Dataset entries =>

((

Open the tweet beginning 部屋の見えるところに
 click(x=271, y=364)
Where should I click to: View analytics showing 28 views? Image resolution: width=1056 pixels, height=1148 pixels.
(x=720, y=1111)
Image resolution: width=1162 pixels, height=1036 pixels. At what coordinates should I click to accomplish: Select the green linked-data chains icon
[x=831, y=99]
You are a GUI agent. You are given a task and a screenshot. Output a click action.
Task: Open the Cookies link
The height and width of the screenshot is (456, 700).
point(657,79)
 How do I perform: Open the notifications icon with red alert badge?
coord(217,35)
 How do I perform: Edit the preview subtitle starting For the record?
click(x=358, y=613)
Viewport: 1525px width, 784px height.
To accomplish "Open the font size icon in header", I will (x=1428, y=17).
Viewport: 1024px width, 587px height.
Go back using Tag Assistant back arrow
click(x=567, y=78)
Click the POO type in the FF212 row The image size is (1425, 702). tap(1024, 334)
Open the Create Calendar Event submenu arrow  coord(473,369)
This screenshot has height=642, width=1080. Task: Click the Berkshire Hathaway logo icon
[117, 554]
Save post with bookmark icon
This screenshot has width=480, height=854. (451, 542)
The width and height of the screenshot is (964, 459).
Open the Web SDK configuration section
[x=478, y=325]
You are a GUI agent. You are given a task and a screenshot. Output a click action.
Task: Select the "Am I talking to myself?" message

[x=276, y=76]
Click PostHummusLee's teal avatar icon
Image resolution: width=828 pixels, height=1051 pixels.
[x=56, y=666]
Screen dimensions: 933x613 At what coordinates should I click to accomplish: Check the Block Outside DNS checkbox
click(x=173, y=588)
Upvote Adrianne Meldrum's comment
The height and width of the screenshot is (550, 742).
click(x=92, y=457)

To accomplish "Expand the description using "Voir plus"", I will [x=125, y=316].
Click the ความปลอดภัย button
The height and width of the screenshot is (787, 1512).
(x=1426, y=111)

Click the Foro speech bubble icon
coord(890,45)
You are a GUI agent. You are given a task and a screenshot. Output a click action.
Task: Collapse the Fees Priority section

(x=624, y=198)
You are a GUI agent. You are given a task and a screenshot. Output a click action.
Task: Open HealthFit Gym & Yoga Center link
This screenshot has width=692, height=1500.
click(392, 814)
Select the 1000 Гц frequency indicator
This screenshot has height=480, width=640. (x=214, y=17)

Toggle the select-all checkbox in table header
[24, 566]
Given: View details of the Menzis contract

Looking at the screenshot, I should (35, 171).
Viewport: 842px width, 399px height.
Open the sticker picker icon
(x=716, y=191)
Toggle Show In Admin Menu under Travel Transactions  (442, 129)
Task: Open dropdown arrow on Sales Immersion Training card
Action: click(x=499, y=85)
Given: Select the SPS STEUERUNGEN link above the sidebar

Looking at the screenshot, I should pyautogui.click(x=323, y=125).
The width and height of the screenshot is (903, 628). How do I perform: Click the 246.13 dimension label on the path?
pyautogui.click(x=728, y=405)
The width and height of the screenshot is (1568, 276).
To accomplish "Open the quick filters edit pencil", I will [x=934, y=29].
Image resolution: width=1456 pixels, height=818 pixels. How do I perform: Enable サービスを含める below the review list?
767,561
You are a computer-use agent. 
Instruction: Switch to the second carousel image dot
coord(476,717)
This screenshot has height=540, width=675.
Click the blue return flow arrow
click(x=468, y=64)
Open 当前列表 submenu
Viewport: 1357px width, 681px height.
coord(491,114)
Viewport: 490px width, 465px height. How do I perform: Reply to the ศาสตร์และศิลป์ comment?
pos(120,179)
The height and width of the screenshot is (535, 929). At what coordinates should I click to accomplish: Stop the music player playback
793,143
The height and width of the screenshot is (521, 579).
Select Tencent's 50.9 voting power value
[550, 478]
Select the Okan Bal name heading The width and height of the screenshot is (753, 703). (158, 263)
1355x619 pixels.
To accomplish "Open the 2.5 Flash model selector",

))

TRY IT =>
All records above are to be printed exactly, with nothing omitted.

SOLUTION TO THIS EXERCISE =>
Open the tweet beginning 部屋の見えるところに
 click(x=271, y=364)
Where should I click to: View analytics showing 28 views? Image resolution: width=1056 pixels, height=1148 pixels.
(x=720, y=1111)
Image resolution: width=1162 pixels, height=1036 pixels. At what coordinates should I click to accomplish: Select the green linked-data chains icon
[x=831, y=99]
You are a GUI agent. You are given a task and a screenshot. Output a click action.
Task: Open the Cookies link
The height and width of the screenshot is (456, 700).
point(657,79)
 How do I perform: Open the notifications icon with red alert badge?
coord(217,35)
 How do I perform: Edit the preview subtitle starting For the record?
click(x=358, y=613)
Viewport: 1525px width, 784px height.
To accomplish "Open the font size icon in header", I will (x=1428, y=17).
Viewport: 1024px width, 587px height.
Go back using Tag Assistant back arrow
click(x=567, y=78)
Click the POO type in the FF212 row The image size is (1425, 702). tap(1024, 334)
Open the Create Calendar Event submenu arrow  coord(473,369)
This screenshot has height=642, width=1080. Task: Click the Berkshire Hathaway logo icon
[117, 554]
Save post with bookmark icon
This screenshot has width=480, height=854. (451, 542)
The width and height of the screenshot is (964, 459).
Open the Web SDK configuration section
[x=478, y=325]
You are a GUI agent. You are given a task and a screenshot. Output a click action.
Task: Select the "Am I talking to myself?" message

[x=276, y=76]
Click PostHummusLee's teal avatar icon
Image resolution: width=828 pixels, height=1051 pixels.
[x=56, y=666]
Screen dimensions: 933x613 At what coordinates should I click to accomplish: Check the Block Outside DNS checkbox
click(x=173, y=588)
Upvote Adrianne Meldrum's comment
The height and width of the screenshot is (550, 742).
click(x=92, y=457)

To accomplish "Expand the description using "Voir plus"", I will [x=125, y=316].
Click the ความปลอดภัย button
The height and width of the screenshot is (787, 1512).
(x=1426, y=111)

Click the Foro speech bubble icon
coord(890,45)
You are a GUI agent. You are given a task and a screenshot. Output a click action.
Task: Collapse the Fees Priority section

(x=624, y=198)
You are a GUI agent. You are given a task and a screenshot. Output a click action.
Task: Open HealthFit Gym & Yoga Center link
This screenshot has width=692, height=1500.
click(392, 814)
Select the 1000 Гц frequency indicator
This screenshot has height=480, width=640. (x=214, y=17)

Toggle the select-all checkbox in table header
[24, 566]
Given: View details of the Menzis contract

Looking at the screenshot, I should (35, 171).
Viewport: 842px width, 399px height.
Open the sticker picker icon
(x=716, y=191)
Toggle Show In Admin Menu under Travel Transactions  (442, 129)
Task: Open dropdown arrow on Sales Immersion Training card
Action: click(x=499, y=85)
Given: Select the SPS STEUERUNGEN link above the sidebar

Looking at the screenshot, I should pyautogui.click(x=323, y=125).
The width and height of the screenshot is (903, 628). How do I perform: Click the 246.13 dimension label on the path?
pyautogui.click(x=728, y=405)
The width and height of the screenshot is (1568, 276).
To accomplish "Open the quick filters edit pencil", I will [x=934, y=29].
Image resolution: width=1456 pixels, height=818 pixels. How do I perform: Enable サービスを含める below the review list?
767,561
You are a computer-use agent. 
Instruction: Switch to the second carousel image dot
coord(476,717)
This screenshot has height=540, width=675.
Click the blue return flow arrow
click(x=468, y=64)
Open 当前列表 submenu
Viewport: 1357px width, 681px height.
coord(491,114)
Viewport: 490px width, 465px height. How do I perform: Reply to the ศาสตร์และศิลป์ comment?
pos(120,179)
The height and width of the screenshot is (535, 929). At what coordinates should I click to accomplish: Stop the music player playback
793,143
The height and width of the screenshot is (521, 579).
Select Tencent's 50.9 voting power value
[550, 478]
Select the Okan Bal name heading The width and height of the screenshot is (753, 703). (158, 263)
1355x619 pixels.
To accomplish "Open the 2.5 Flash model selector",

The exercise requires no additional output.